Und ein anderes Erlebnis ist mir noch sehr deutlich vor
Augen. Es war, nachdem Jesus gekreuzigt und wieder auferweckt und in den Himmel
aufgefahren war. Die Gemeinde sammelte sich nur heimlich im Haus meiner Mutter,
nachts, wenn es dunkel war, trafen sie ein, in kleinen Trupps, um nicht
aufzufallen. Nur auf ein bestimmtes Klopfzeichen wurde das Tor geöffnet. Ich
fand das alles verständlicherweise ungeheuer spannend, andererseits teilte sich
mir diese geheime Furcht mit. Weil ich damals noch nicht den lebendigen Glauben
an Jesus hatte, dem alle Macht gegeben ist, ängstigte ich mich. Als Jakobus,
der Bruder von Johannes enthauptet worden war, nahm die Angst zu. Aber
merkwürdig, die Jünger waren überhaupt nicht ängstlich. Man sollte doch meinen,
dass wenigstens Johannes, der Bruder des Ermordeten und Petrus, engster Freund
zurückgezogen hätten. Aber gerade die beiden waren die mutigsten Bekenner. Mich
beeindruckte das ungeheuer. Und ich begann etwas von der Kraft zu ahnen, die
Gott seinen Leuten gibt. Ja mehr noch: ich verlangte danach, auch diese Kraft
kennen zu lernen. Herodes fühlte sich herausgefordert, als die Apostel so mutig
auftraten und sich nicht einschüchtern ließen. Er ließ Petrus verhaften und für
einen der folgenden Tage seine öffentliche Verurteilung und Hinrichtung
festsetzen. Ich erinnere mich noch, als wäre es gestern gewesen, mit welcher
Inbrunst die Gemeinde in unserem Haus betete. Die Sache war doch hoffnungslos,
da noch länger zu beten, war reine Zeitverschwendung, fand ich. Zumal ja auch Jakobus
nicht durch das Gebet hatte gerettet werden können. Plötzlich wurde das Gebet,
mitten in der Nacht, durch Klopfen am Tor unterbrochen. Rode, unsere Magd, ging
um nachzusehen. Nach kurzer Zeit kam sie wieder und stammelte überglücklich,
Petrus stände draußen. Niemand wollte das glauben, das Wunder schien ihnen
allen nun wohl doch zu groß. Erst ein nochmaliges drängendes Klopfen brachte
ihnen in Erinnerung, dass jetzt eigentlich nicht der rechte Augenblick für
theologische Diskussionen war. Sie öffneten, und tatsächlich: Petrus stand
draußen. Alle wollten sich auf ihn stürzen und ihn jubelnd begrüßen, er aber
winkte mit der Hand, dass sie still sein sollten, erzählte kurz die Geschichte
seiner wunderbaren Befreiung durch einen Engel und verschwand dann wieder,
damit man ihn hier nicht finden sollte. Verstehen Sie, dass ich von all dem so
betroffen war, dass ich den Entschluss fasste, nun nicht mehr länger als
Zuschauer am Rande zu stehen, weil ich nun eben in das Haus gehörte. Ich wollte
auch zur Gemeinde Jesu gehören, ja, ihm selbst wollte ich gehören. Denn dass
hatte ich gemerkt, dass die Gemeinde nicht eine Schar von Leuten war, die nur
die Lehren eines leider verstorbenen Meisters pflegen und hochhalten wollten.

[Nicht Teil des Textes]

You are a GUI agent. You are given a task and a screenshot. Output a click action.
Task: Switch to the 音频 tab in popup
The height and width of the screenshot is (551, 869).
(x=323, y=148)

Nein, Jesus war selbst lebendig unter ihnen, wenn auch unsichtbar. Ich habe ja
das Ereignis von Pfingsten aus unmittelbarer Nähe miterlebt und begriffen: Hier
ist der Herr wieder lebendig zu seinen Leuten gekommen, für die er vorher
gestorben war. Aber so etwas muss man eben nicht nur mit dem Verstand
begreifen, man muss es ergreifen. Wie konnte das aber bei mir geschehen?
Was lag näher, als Petrus danach zu fragen, der ja bei uns
ein und ausging. Der musste es schließlich wissen. Das tat ich dann auch und er
half mir bei dem entscheidenden Schritt. Darum hat er mich später immer gerne
seinen Sohn genannt, seinen geistlichen Sohn.

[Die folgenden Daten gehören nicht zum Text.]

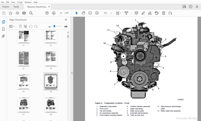
Task: Toggle the Page Thumbnails panel icon
Action: (x=3, y=22)
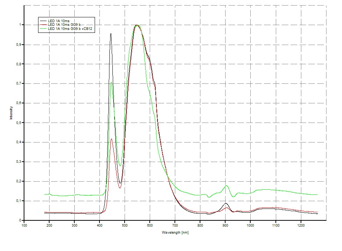
Task: Click the green curve's dip near 830 nm
Action: tap(209, 197)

So völlig anders von nun an meine innere Haltung war – ich
war nun ein Kind Gottes – ich gehörte jetzt Jesus, so wenig änderte sich
zunächst äußerlich. In der Gemeinde war ich ja schon fast zu Haus gewesen und
auch was meinen Lebenswandel betrifft, war keine völlige Umstellung nötig, war
ich doch ein wohlerzogener Sohn aus gutem Hause, sogar ein Levit. Wenn doch nur
all die guten und charaktervollen Menschen begreifen könnten, wie weit entfernt sie von der Gotteskindschaft
sein können. Wie gut aber, dass Christus jeden aufnimmt, das er keinen Versager
ausschließt. Mir selbst ist das so wichtig, weil ich gerade am Anfang meines
Lebens mit ihm so versagt habe. Noch heute schäme ich mich dessen. Aber ich
weiß, dass der Herr mit vergeben hat und darum kann ich die Geschichte auch
getrost erzählen, ich will mich ja nicht besser machen als ich bin, gerade das
ist das schlimmste was ein Christ tun kann.

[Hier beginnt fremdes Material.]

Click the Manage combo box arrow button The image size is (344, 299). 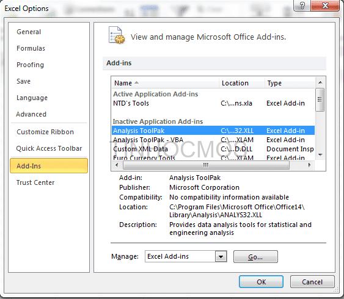coord(221,256)
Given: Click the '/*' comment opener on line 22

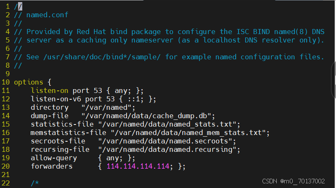Looking at the screenshot, I should click(x=35, y=183).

Die Sache begann so. In Antiochien hatte sich eine große
christliche Gemeinde gebildet. Sie war vielleicht in mancher Hinsicht
lebendiger als die Gemeinde in Jerusalem. Dort hatte ein Prophet eine
wirtschaftliche Notzeit angekündigt, die sich besonders in Judäa auswirken
sollte. Mann sammelte daraufhin und schickte das Geld durch zwei Männer nach
Jerusalem. Einer von ihnen war Paulus, der früher, damals noch unter den Namen
Saulus, die Gemeinde energisch verfolgt hatte, bis ihn Christus überwand. Der
andere war mein älterer Vetter Josef aus Zypern, der allgemein nur Barnabas genannt
wurde. Als die beiden wieder nach Antiochien ziehen wollten, bestürmte ich
meinen Vetter, mich doch mitzunehmen. Ich war ja noch nie aus Jerusalem
herausgekommen und wollte wenigstens einmal Antiochien sehen, diese große
Metropole, in der es außerdem so eine lebendige Gemeinde gab. Barnabas nahm’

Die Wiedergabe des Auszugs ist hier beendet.